"Le Pressentiment" est une adaptation du roman d'Emmanel Bove, auteur mort en 1945 à 47 ans, et qui n'est réédité que depuis quelques années, grâce à l'opiniatreté de certains admirateurs dont Peter Handke. Jean-Pierre Darroussin a choisi de situer l'action de nos jours tout en conservant les principaux événements du roman ; ce double choix donne un côté légèrement rétro à l'ensemble, et le dégoût surjoué des membres de la famille (on croit voir la belle-mère de la pub Toyota) devant le 11° arrondissement est bien peu crédible, à l'heure où même les bobos cherchent à s'y loger.
Mais l'essentiel de ce film finalement plus complexe qu'il n'y paraît n'est pas là. Il est dans la description de cet homme qui rejette le confort et les conventions de sa classe pour s'immerger dans un anonymat favorable à la création ; très vite cet anonymat vole en éclats, et Charles devient la plaque tournante de la petite communauté de cet immeuble vers lequel convergent toutes les sollicitations. Prisonnier de son éducation et de sa générosité, il passe son temps à répondre aux demandes des autres : son ex-épouse, ses frères, ses voisins. Comme il le dit dans un long monologue, Charles n'a jusqu'à présent été confronté qu'aux malheurs programmés ; il ne voit donc pas venir la médisance et les petits complots de son nouvel entourage.

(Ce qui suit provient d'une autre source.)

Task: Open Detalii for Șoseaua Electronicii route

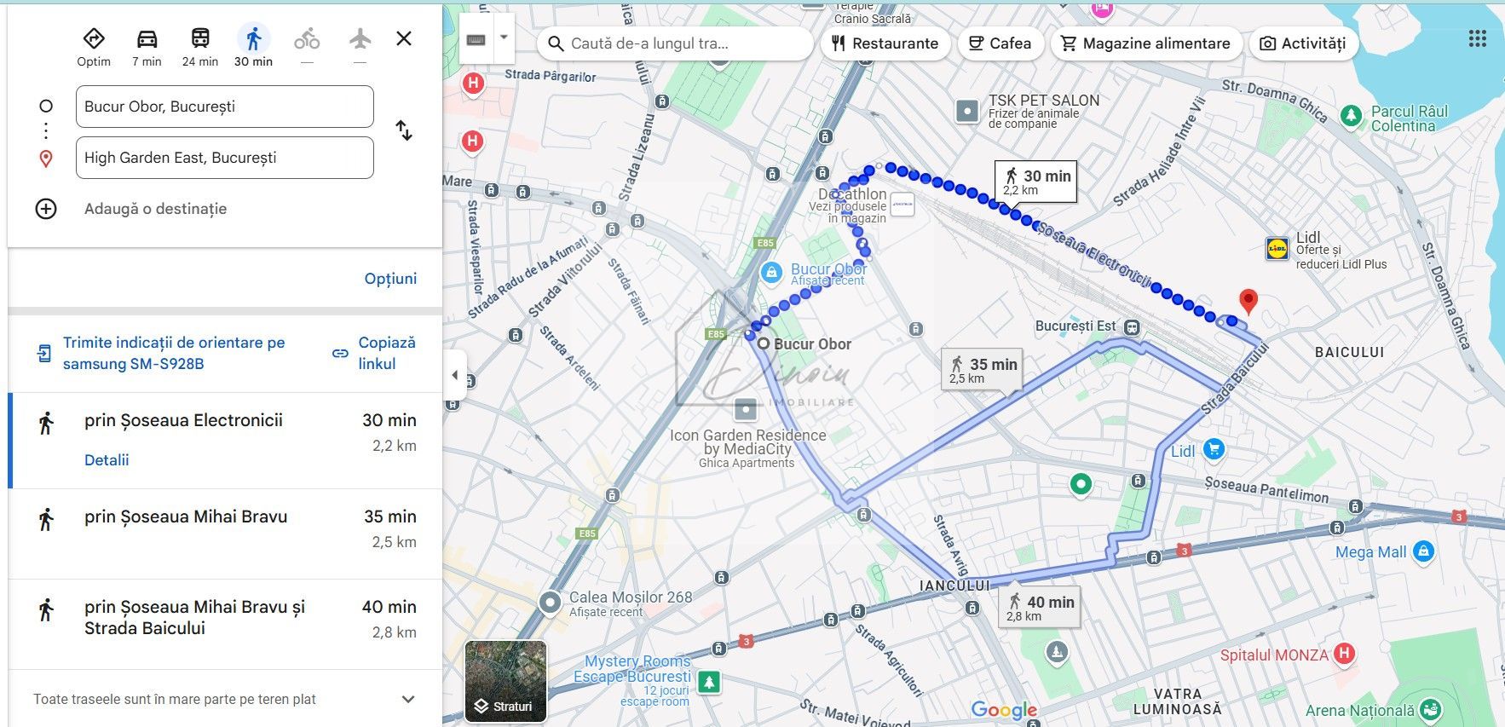Action: pos(107,460)
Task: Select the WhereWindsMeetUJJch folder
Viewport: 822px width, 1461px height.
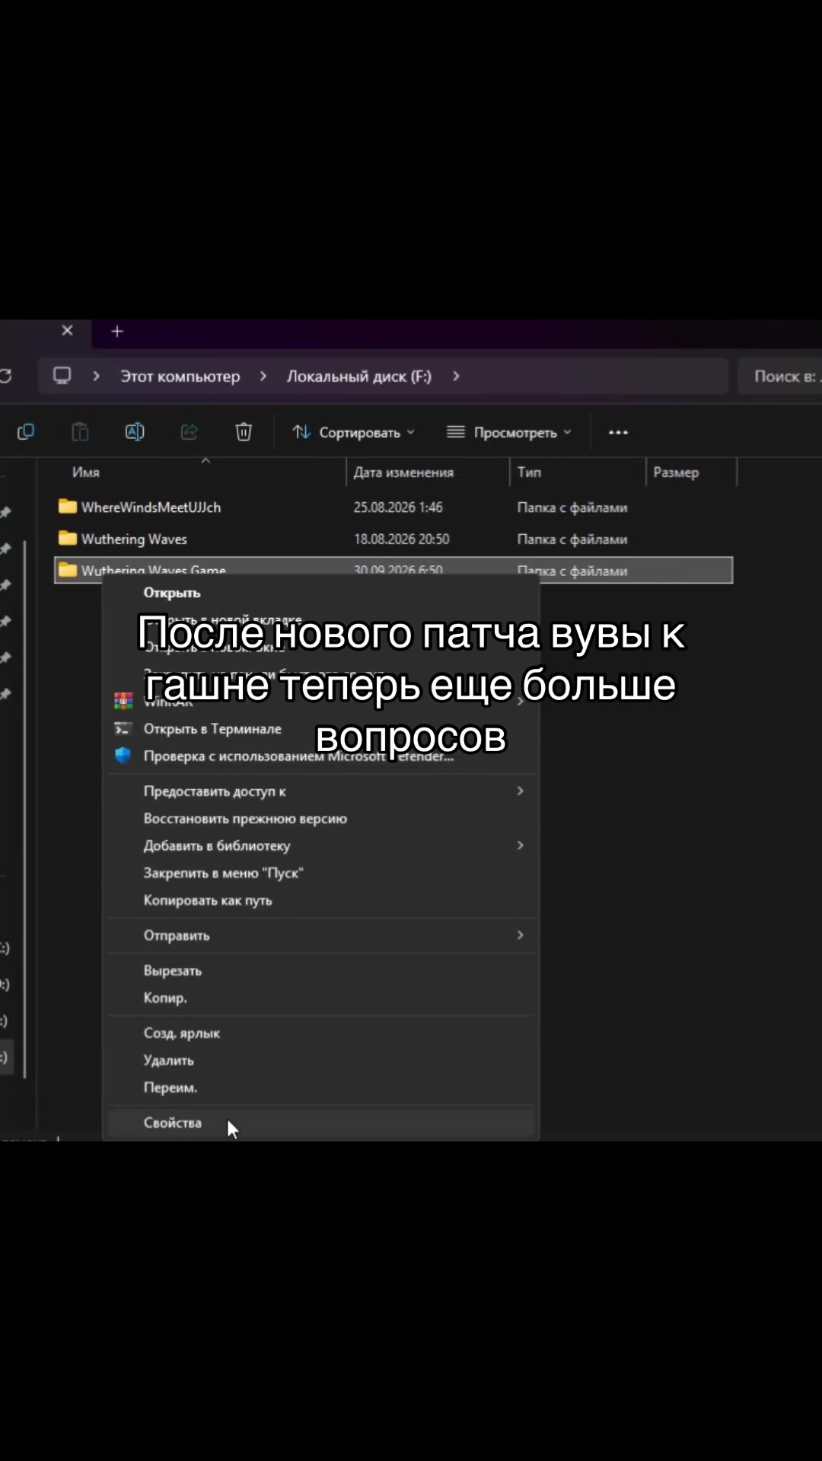Action: (x=151, y=508)
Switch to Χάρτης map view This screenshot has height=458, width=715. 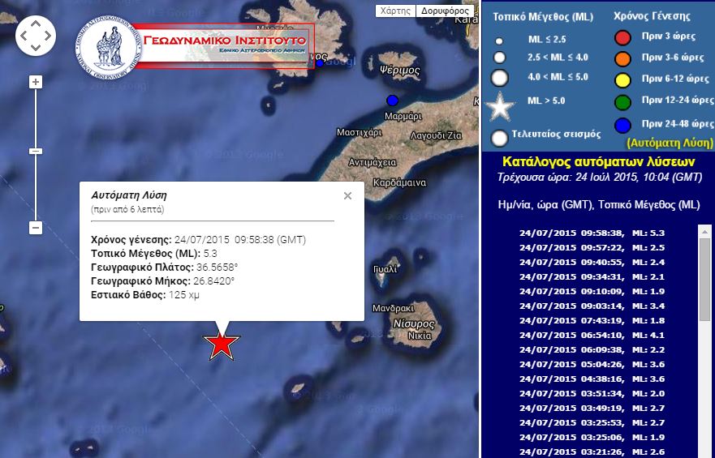tap(396, 11)
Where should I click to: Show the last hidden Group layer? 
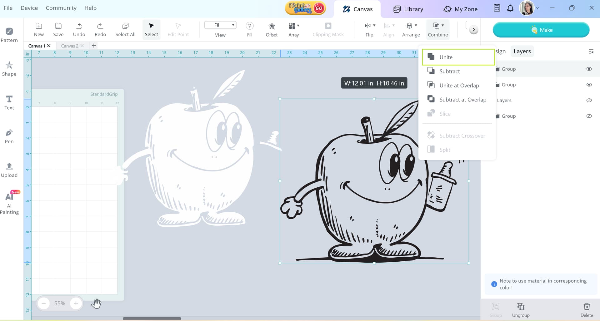tap(589, 116)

Pour son premier film, Darroussin lorgne du côté de Truffaut : la cour d'immeuble, les vis-à-vis évoquent "Domicile conjugal", et les longs travelings en contreplongée dans les rues de Paris pour suivre la silhouette à la Hulot de Charles sur son vélo renvoient au générique des "400 Coups". Mais l'influence du maître de la Nouvelle Vague ne se limite pas à ces hommages ; on retrouve aussi une écriture littéraire (le narrateur en voix off, ou le journal de Charles qui ponctue l'avancée du récit), ainsi qu'un jeu des acteurs marqué par une diction à la Jean-Pierre Léaud.
Certes, Darroussin n'évite pas toujours le piège des films montrant l'ennui, et la lenteur du rythme alliée à l'opacité contemplative de son personnage peut entraîner un décrochage du spectateur. Mais il fait mouche dans de nombreux scènes, comme celle où il a sa première attaque dans la Parc des Buttes-Chaumont et où il est secouru par une femme africaine qui lui offre un biscuit, ou celle de la discussion d'intellos sur Gustave Moreau et Matisse, avec un clone de Bob Dylan particulièrement insupportable. Parfois maladroit, souvent hors du temps, "Le Pressentiment"est quand même un film attachant et prometteur.